───── Given records

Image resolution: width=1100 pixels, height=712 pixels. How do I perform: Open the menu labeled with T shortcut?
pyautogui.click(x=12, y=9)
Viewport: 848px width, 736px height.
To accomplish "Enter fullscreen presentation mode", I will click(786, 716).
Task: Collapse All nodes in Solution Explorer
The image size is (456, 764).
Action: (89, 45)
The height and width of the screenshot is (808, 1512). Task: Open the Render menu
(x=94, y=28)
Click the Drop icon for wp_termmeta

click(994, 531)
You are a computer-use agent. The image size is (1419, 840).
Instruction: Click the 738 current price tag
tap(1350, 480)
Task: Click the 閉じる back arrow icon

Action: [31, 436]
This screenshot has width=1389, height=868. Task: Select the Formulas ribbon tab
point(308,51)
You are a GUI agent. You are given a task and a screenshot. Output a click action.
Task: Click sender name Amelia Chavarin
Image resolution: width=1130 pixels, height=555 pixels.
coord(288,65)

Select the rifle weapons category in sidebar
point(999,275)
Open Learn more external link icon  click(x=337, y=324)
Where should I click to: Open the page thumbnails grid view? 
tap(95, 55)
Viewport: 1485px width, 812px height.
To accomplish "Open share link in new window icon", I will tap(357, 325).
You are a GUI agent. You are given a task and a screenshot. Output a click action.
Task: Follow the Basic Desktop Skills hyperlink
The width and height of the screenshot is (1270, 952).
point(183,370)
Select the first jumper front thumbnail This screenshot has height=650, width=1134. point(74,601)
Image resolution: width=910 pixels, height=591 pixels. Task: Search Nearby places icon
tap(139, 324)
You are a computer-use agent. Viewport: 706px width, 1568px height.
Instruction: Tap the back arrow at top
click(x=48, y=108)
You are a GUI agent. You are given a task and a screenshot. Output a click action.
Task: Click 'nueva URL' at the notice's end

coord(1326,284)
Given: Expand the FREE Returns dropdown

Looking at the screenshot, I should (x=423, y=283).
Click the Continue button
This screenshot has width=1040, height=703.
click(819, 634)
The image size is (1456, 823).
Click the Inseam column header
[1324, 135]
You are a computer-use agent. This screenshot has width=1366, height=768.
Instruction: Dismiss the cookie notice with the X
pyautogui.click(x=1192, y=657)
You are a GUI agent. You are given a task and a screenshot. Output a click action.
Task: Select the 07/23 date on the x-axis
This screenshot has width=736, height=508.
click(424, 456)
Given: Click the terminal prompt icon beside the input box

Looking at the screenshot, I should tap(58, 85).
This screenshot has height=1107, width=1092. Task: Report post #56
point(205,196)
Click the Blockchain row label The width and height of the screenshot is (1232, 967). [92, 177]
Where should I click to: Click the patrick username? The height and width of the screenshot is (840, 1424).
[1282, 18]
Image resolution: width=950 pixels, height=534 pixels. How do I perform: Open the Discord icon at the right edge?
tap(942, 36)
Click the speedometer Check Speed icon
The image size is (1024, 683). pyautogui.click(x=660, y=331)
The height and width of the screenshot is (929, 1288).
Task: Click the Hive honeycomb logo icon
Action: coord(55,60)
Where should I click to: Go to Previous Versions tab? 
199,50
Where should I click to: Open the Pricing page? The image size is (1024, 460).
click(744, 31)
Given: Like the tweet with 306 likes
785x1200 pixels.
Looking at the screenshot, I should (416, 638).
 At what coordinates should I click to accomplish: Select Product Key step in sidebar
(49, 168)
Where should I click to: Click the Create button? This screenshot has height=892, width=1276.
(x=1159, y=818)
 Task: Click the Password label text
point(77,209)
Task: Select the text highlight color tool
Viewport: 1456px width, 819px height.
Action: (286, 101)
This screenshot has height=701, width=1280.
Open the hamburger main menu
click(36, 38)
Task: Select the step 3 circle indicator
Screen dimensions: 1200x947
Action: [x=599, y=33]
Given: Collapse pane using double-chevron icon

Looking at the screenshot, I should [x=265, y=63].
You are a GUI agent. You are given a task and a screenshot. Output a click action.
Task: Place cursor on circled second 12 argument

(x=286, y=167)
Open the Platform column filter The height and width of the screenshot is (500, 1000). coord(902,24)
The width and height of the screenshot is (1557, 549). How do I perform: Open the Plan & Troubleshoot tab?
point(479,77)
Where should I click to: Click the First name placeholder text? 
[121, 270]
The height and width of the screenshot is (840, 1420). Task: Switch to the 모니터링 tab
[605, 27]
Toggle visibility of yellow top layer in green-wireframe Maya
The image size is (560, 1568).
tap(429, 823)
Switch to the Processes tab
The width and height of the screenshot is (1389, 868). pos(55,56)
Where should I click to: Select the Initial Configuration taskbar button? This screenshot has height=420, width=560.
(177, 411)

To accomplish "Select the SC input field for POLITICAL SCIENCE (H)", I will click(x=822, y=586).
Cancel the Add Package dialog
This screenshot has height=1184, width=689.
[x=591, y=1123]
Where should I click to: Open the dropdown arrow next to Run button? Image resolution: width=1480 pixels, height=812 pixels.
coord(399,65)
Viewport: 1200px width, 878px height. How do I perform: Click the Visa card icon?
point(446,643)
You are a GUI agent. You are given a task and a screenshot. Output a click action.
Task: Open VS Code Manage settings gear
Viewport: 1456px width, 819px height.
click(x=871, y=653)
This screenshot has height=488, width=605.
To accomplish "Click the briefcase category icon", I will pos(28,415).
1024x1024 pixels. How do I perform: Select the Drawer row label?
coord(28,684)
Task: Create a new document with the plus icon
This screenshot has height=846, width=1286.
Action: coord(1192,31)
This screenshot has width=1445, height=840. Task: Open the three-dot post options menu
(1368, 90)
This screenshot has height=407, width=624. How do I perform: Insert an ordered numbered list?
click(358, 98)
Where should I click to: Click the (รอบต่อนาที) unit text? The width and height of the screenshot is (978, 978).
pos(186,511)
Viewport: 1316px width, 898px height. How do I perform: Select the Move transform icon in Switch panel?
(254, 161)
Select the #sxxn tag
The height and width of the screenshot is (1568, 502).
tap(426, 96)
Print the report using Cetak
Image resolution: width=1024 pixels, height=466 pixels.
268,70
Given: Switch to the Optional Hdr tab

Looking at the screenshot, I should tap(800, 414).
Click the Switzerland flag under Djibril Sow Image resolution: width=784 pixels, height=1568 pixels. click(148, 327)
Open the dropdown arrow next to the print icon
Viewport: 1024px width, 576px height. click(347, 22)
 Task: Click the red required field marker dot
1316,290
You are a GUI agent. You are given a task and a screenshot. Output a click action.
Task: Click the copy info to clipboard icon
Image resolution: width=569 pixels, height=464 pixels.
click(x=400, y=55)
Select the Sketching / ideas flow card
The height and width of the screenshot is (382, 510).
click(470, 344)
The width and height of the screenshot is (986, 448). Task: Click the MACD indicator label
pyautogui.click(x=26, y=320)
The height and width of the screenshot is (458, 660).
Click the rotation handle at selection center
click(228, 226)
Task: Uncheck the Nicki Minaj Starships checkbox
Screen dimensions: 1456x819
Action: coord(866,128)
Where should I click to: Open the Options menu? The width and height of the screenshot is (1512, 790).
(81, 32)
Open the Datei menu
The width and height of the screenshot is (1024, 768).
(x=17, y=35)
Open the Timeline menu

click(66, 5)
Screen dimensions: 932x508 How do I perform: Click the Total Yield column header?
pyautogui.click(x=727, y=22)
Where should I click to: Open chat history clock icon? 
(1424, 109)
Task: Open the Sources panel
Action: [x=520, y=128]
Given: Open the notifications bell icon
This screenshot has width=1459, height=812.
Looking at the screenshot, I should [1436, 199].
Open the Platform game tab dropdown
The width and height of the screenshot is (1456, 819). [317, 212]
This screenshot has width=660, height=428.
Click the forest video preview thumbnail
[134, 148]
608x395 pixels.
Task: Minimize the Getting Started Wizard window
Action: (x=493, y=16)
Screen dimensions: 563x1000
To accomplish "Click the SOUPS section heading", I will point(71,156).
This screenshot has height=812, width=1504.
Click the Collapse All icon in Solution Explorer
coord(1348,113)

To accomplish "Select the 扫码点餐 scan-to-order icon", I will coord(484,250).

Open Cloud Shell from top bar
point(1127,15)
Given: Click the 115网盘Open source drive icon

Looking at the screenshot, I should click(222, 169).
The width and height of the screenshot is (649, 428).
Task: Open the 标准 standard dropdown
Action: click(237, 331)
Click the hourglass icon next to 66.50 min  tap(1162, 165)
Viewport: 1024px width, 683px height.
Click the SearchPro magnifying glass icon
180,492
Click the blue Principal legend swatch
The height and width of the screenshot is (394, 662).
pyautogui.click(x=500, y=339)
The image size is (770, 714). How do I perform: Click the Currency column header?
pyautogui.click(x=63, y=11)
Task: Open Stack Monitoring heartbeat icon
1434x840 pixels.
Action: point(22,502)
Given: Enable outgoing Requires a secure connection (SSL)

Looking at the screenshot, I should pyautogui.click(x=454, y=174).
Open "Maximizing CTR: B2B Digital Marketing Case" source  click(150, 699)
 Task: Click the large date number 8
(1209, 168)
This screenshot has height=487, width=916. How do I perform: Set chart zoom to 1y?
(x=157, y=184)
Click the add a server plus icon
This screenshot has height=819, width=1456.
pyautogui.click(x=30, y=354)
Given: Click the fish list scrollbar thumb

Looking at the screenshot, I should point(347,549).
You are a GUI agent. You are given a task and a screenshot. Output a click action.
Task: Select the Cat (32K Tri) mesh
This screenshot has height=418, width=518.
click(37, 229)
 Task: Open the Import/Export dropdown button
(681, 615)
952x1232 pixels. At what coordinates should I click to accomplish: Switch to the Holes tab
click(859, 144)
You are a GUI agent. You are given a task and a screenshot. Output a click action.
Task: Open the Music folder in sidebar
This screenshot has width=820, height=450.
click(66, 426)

──────────

**Task description:** Copy out the lines that begin with the one containing "You are a computer-use agent. The" and end with the one containing "click(x=48, y=108)", keeping both of those lines.

**Task output:**
You are a computer-use agent. The image size is (1419, 840).
Instruction: Click the 738 current price tag
tap(1350, 480)
Task: Click the 閉じる back arrow icon

Action: [31, 436]
This screenshot has width=1389, height=868. Task: Select the Formulas ribbon tab
point(308,51)
You are a GUI agent. You are given a task and a screenshot. Output a click action.
Task: Click sender name Amelia Chavarin
Image resolution: width=1130 pixels, height=555 pixels.
coord(288,65)

Select the rifle weapons category in sidebar
point(999,275)
Open Learn more external link icon  click(x=337, y=324)
Where should I click to: Open the page thumbnails grid view? 
tap(95, 55)
Viewport: 1485px width, 812px height.
To accomplish "Open share link in new window icon", I will tap(357, 325).
You are a GUI agent. You are given a task and a screenshot. Output a click action.
Task: Follow the Basic Desktop Skills hyperlink
The width and height of the screenshot is (1270, 952).
point(183,370)
Select the first jumper front thumbnail This screenshot has height=650, width=1134. point(74,601)
Image resolution: width=910 pixels, height=591 pixels. Task: Search Nearby places icon
tap(139, 324)
You are a computer-use agent. Viewport: 706px width, 1568px height.
Instruction: Tap the back arrow at top
click(x=48, y=108)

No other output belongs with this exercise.